This is a large pom-pom I made to complete the spring attire for a grade school classroom skeleton model named Mr. Bones. Just my kind of project – no pay involved, more important things I could have been doing, etc., but someone I like and admire wanted one and I knew I could make it happen. Plus, I’ve been wanting to make a pom-pom free style (without the use of my Clover plastic pom-pom maker) for some time now. In addition, I had a Michael’s 50% off coupon for use that day only burning a hole in my pocket. That was good because I needed some white wool; wool makes the best pom-poms.
I started with some instructions from one of the kids’ knitting books I have out from the library. I cut two rounds of cardboard using a coffee lid as my template. Then I cut two holes in the center of each round. Turns out they should have been a little smaller; leaving them as big as they were meant more yarn and more time spent winding. I used my entire ball of yarn!
That’s a Lion Brand Superwash Merino Cashmere blend. Really nice yarn. But there’s a problem with this picture. Can you see what it is yet? My instructions said to put those two cardboard rounds together and start winding the yarn around them until the middle hole gets filled with yarn. But that won’t work, will it?
The only way to be able to wind your yarn around the circles is to cut a small piece of the circle out completely, so you can get your yarn into the inner circle for winding. It’s a little hard to see, but there is a chunk taken out of the circle above. This doesn’t present any problem for your pom-pom, but it can be difficult to keep your wound yarn on the ends. I let some of it fall off and even trimmed some when it got in the way – you’re going to end up cutting through the yarn at the top of your round anyway. Here are the instructions that I found most helpful for making pom-poms using cardboard. The only thing that didn’t work for me was leaving a length of yarn between my cardboard rounds for tying my pom-pom together after winding because the ends kept getting in the way as I tried to wind. So I left it out and wrapped a length around the pom-pom between the two cardboard rounds after I cut the yarn. Then I pulled it up tight and tied it off, removed my cardboard rounds and gave the pom-pom a little trim where needed. The instructions suggest making a template to help you trim the pom-pom, but I think you can get away with eyeballing it.

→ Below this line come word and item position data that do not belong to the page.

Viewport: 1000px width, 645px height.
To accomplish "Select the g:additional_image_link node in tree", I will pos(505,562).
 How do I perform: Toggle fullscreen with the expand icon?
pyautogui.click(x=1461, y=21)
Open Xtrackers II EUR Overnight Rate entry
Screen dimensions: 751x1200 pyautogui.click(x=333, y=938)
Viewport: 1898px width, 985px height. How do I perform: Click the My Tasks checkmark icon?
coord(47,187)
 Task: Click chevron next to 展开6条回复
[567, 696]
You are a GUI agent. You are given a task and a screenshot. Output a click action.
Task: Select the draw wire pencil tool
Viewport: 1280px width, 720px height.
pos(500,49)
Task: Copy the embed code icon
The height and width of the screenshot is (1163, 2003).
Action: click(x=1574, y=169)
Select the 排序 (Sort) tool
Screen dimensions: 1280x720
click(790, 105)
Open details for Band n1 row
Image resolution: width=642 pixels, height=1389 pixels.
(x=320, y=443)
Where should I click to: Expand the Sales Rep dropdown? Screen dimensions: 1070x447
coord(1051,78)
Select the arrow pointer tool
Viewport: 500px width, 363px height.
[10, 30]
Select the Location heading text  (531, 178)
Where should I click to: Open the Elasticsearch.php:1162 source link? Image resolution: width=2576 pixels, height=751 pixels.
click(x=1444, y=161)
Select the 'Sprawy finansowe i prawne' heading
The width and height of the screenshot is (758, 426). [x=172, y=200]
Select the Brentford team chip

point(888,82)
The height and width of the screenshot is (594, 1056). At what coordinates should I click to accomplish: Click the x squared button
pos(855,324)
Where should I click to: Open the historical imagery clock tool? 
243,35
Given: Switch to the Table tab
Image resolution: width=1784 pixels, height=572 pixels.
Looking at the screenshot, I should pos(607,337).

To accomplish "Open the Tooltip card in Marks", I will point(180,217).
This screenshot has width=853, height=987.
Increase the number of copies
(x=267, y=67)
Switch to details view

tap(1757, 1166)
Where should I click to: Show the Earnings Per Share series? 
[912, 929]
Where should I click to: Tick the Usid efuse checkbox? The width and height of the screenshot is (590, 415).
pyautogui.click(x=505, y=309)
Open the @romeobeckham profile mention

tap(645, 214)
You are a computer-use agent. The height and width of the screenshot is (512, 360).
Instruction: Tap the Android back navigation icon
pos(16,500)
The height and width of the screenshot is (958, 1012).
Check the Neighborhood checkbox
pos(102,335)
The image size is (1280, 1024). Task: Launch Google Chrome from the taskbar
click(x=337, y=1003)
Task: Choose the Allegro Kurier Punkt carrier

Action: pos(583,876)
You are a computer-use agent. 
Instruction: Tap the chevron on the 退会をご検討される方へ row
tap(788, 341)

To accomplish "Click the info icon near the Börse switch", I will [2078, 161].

I made the bunny tail delivery the very same morning I heard Mr. Bones was in need of one, complete with the following letter:
From the Office of E. S. Bunny
April 6, 2012
My Dear Mr. Bones,
My office has received word that you are in need of a cotton tail to complete your spring look. As you can imagine, we are quite busy this time of year, but my excellent staff have managed to complete a rush order for you. We do hope this tail is to your liking. Please accept it with our compliments. It is our pleasure to do this for you and your most gracious benefactor, Mrs. G. Do note that the tail is not, strictly speaking, a cotton tail. In recent years we have found that wool makes for a much better tail than cotton. Your tail, Mr. Bones, is made of the finest Merino wool and Cashmere blend. And yes, Mr. Bones, it is washable in cool water. We have left two strings attached to the tail, so you (or perhaps Mrs. G.) can tie them to your (ahem) bones.